The records below are to be transcribed word for word.

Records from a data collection
- - - - - - -
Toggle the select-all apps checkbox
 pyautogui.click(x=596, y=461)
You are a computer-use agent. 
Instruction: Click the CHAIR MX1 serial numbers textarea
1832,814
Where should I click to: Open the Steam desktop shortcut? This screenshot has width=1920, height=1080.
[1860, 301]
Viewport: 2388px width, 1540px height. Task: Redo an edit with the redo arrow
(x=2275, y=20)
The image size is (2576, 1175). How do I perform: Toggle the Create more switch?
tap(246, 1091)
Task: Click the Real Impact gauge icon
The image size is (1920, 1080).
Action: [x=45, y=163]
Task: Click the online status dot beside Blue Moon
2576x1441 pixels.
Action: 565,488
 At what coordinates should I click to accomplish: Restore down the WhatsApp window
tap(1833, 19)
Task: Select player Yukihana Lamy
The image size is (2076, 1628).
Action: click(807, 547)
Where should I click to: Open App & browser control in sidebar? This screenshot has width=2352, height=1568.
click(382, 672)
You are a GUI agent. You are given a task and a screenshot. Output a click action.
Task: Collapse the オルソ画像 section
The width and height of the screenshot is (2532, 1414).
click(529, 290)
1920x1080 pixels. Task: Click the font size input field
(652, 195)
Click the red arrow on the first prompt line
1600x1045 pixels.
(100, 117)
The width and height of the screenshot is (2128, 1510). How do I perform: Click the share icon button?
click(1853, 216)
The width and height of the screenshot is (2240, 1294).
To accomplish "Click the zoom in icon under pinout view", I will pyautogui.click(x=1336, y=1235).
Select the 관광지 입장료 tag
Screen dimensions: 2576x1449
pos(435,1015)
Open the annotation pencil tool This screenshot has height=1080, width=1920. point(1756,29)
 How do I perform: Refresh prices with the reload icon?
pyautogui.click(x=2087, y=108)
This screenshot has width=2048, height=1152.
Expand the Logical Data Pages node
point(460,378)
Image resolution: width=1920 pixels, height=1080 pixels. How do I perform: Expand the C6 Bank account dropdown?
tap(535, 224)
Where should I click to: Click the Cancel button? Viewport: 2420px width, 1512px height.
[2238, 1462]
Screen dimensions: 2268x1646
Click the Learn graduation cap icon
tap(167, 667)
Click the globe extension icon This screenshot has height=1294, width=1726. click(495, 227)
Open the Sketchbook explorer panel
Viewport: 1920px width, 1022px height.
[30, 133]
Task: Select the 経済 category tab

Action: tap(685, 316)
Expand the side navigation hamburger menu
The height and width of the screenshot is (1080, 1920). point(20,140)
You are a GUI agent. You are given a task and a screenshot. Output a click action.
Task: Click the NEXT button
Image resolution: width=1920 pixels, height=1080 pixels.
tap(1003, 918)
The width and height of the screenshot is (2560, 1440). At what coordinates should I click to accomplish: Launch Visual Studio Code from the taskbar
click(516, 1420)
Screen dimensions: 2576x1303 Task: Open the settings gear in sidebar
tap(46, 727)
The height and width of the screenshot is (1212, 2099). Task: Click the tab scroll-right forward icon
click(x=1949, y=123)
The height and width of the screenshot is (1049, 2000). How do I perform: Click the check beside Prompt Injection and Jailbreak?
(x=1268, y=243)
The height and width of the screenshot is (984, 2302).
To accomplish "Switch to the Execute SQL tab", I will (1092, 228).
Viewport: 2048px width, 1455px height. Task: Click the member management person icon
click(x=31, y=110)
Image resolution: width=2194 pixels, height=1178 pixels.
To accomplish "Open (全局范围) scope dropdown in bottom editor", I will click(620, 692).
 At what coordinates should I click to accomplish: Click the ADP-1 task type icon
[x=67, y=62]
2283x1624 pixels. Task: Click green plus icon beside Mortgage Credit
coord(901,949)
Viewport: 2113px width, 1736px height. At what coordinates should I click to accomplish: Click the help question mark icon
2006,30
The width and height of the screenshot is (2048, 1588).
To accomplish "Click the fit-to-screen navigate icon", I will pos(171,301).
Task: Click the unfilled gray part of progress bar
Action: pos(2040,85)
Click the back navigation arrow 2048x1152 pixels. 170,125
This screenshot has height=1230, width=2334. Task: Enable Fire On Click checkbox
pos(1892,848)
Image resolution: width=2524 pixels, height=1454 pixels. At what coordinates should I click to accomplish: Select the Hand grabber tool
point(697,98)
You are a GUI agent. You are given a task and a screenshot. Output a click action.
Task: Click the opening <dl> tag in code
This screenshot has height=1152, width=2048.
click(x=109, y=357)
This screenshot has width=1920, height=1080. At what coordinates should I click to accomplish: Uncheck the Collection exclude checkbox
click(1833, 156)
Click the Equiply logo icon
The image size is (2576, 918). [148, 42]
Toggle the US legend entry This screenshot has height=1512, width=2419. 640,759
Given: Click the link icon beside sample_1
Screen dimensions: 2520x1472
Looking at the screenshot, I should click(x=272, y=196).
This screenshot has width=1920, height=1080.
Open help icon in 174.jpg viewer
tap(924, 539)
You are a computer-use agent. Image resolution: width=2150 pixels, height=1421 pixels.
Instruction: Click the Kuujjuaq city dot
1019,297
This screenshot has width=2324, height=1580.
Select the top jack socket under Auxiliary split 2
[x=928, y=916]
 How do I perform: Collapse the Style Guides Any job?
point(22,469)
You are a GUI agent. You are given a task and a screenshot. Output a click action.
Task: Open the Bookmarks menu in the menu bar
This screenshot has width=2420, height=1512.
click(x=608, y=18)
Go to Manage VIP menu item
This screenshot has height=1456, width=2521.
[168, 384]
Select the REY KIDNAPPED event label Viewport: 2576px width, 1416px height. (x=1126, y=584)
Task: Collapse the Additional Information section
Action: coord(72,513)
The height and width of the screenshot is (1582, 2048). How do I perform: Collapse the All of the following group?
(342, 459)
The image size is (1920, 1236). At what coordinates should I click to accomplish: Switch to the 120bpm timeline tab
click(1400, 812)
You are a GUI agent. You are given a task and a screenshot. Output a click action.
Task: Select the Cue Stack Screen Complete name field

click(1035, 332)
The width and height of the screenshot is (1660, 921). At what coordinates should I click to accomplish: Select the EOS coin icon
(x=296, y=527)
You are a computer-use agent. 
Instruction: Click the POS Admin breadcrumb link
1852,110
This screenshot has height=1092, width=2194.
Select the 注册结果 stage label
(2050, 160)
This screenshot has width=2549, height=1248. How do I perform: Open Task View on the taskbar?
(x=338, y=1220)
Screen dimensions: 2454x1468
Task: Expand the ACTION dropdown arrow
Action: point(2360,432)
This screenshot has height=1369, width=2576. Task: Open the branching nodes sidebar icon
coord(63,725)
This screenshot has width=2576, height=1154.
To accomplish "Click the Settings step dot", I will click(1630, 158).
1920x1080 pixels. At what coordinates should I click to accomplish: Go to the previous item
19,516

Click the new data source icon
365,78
- - - - - - -
### Reply to the task
Toggle the select-all apps checkbox
 pyautogui.click(x=596, y=461)
You are a computer-use agent. 
Instruction: Click the CHAIR MX1 serial numbers textarea
1832,814
Where should I click to: Open the Steam desktop shortcut? This screenshot has width=1920, height=1080.
[1860, 301]
Viewport: 2388px width, 1540px height. Task: Redo an edit with the redo arrow
(x=2275, y=20)
The image size is (2576, 1175). How do I perform: Toggle the Create more switch?
tap(246, 1091)
Task: Click the Real Impact gauge icon
The image size is (1920, 1080).
Action: [x=45, y=163]
Task: Click the online status dot beside Blue Moon
2576x1441 pixels.
Action: 565,488
 At what coordinates should I click to accomplish: Restore down the WhatsApp window
tap(1833, 19)
Task: Select player Yukihana Lamy
The image size is (2076, 1628).
Action: click(807, 547)
Where should I click to: Open App & browser control in sidebar? This screenshot has width=2352, height=1568.
click(382, 672)
You are a GUI agent. You are given a task and a screenshot. Output a click action.
Task: Collapse the オルソ画像 section
The width and height of the screenshot is (2532, 1414).
click(529, 290)
1920x1080 pixels. Task: Click the font size input field
(652, 195)
Click the red arrow on the first prompt line
1600x1045 pixels.
(100, 117)
The width and height of the screenshot is (2128, 1510). How do I perform: Click the share icon button?
click(1853, 216)
The width and height of the screenshot is (2240, 1294).
To accomplish "Click the zoom in icon under pinout view", I will pyautogui.click(x=1336, y=1235).
Select the 관광지 입장료 tag
Screen dimensions: 2576x1449
pos(435,1015)
Open the annotation pencil tool This screenshot has height=1080, width=1920. point(1756,29)
 How do I perform: Refresh prices with the reload icon?
pyautogui.click(x=2087, y=108)
This screenshot has width=2048, height=1152.
Expand the Logical Data Pages node
point(460,378)
Image resolution: width=1920 pixels, height=1080 pixels. How do I perform: Expand the C6 Bank account dropdown?
tap(535, 224)
Where should I click to: Click the Cancel button? Viewport: 2420px width, 1512px height.
[2238, 1462]
Screen dimensions: 2268x1646
Click the Learn graduation cap icon
tap(167, 667)
Click the globe extension icon This screenshot has height=1294, width=1726. click(495, 227)
Open the Sketchbook explorer panel
Viewport: 1920px width, 1022px height.
[30, 133]
Task: Select the 経済 category tab

Action: tap(685, 316)
Expand the side navigation hamburger menu
The height and width of the screenshot is (1080, 1920). point(20,140)
You are a GUI agent. You are given a task and a screenshot. Output a click action.
Task: Click the NEXT button
Image resolution: width=1920 pixels, height=1080 pixels.
tap(1003, 918)
The width and height of the screenshot is (2560, 1440). At what coordinates should I click to accomplish: Launch Visual Studio Code from the taskbar
click(516, 1420)
Screen dimensions: 2576x1303 Task: Open the settings gear in sidebar
tap(46, 727)
The height and width of the screenshot is (1212, 2099). Task: Click the tab scroll-right forward icon
click(x=1949, y=123)
The height and width of the screenshot is (1049, 2000). How do I perform: Click the check beside Prompt Injection and Jailbreak?
(x=1268, y=243)
The height and width of the screenshot is (984, 2302).
To accomplish "Switch to the Execute SQL tab", I will (1092, 228).
Viewport: 2048px width, 1455px height. Task: Click the member management person icon
click(x=31, y=110)
Image resolution: width=2194 pixels, height=1178 pixels.
To accomplish "Open (全局范围) scope dropdown in bottom editor", I will click(620, 692).
 At what coordinates should I click to accomplish: Click the ADP-1 task type icon
[x=67, y=62]
2283x1624 pixels. Task: Click green plus icon beside Mortgage Credit
coord(901,949)
Viewport: 2113px width, 1736px height. At what coordinates should I click to accomplish: Click the help question mark icon
2006,30
The width and height of the screenshot is (2048, 1588).
To accomplish "Click the fit-to-screen navigate icon", I will pos(171,301).
Task: Click the unfilled gray part of progress bar
Action: pos(2040,85)
Click the back navigation arrow 2048x1152 pixels. 170,125
This screenshot has height=1230, width=2334. Task: Enable Fire On Click checkbox
pos(1892,848)
Image resolution: width=2524 pixels, height=1454 pixels. At what coordinates should I click to accomplish: Select the Hand grabber tool
point(697,98)
You are a GUI agent. You are given a task and a screenshot. Output a click action.
Task: Click the opening <dl> tag in code
This screenshot has height=1152, width=2048.
click(x=109, y=357)
This screenshot has width=1920, height=1080. At what coordinates should I click to accomplish: Uncheck the Collection exclude checkbox
click(1833, 156)
Click the Equiply logo icon
The image size is (2576, 918). [148, 42]
Toggle the US legend entry This screenshot has height=1512, width=2419. 640,759
Given: Click the link icon beside sample_1
Screen dimensions: 2520x1472
Looking at the screenshot, I should click(x=272, y=196).
This screenshot has width=1920, height=1080.
Open help icon in 174.jpg viewer
tap(924, 539)
You are a computer-use agent. Image resolution: width=2150 pixels, height=1421 pixels.
Instruction: Click the Kuujjuaq city dot
1019,297
This screenshot has width=2324, height=1580.
Select the top jack socket under Auxiliary split 2
[x=928, y=916]
 How do I perform: Collapse the Style Guides Any job?
point(22,469)
You are a GUI agent. You are given a task and a screenshot. Output a click action.
Task: Open the Bookmarks menu in the menu bar
This screenshot has width=2420, height=1512.
click(x=608, y=18)
Go to Manage VIP menu item
This screenshot has height=1456, width=2521.
[168, 384]
Select the REY KIDNAPPED event label Viewport: 2576px width, 1416px height. (x=1126, y=584)
Task: Collapse the Additional Information section
Action: coord(72,513)
The height and width of the screenshot is (1582, 2048). How do I perform: Collapse the All of the following group?
(342, 459)
The image size is (1920, 1236). At what coordinates should I click to accomplish: Switch to the 120bpm timeline tab
click(1400, 812)
You are a GUI agent. You are given a task and a screenshot. Output a click action.
Task: Select the Cue Stack Screen Complete name field

click(1035, 332)
The width and height of the screenshot is (1660, 921). At what coordinates should I click to accomplish: Select the EOS coin icon
(x=296, y=527)
You are a computer-use agent. 
Instruction: Click the POS Admin breadcrumb link
1852,110
This screenshot has height=1092, width=2194.
Select the 注册结果 stage label
(2050, 160)
This screenshot has width=2549, height=1248. How do I perform: Open Task View on the taskbar?
(x=338, y=1220)
Screen dimensions: 2454x1468
Task: Expand the ACTION dropdown arrow
Action: point(2360,432)
This screenshot has height=1369, width=2576. Task: Open the branching nodes sidebar icon
coord(63,725)
This screenshot has width=2576, height=1154.
To accomplish "Click the Settings step dot", I will click(1630, 158).
1920x1080 pixels. At what coordinates should I click to accomplish: Go to the previous item
19,516

Click the new data source icon
365,78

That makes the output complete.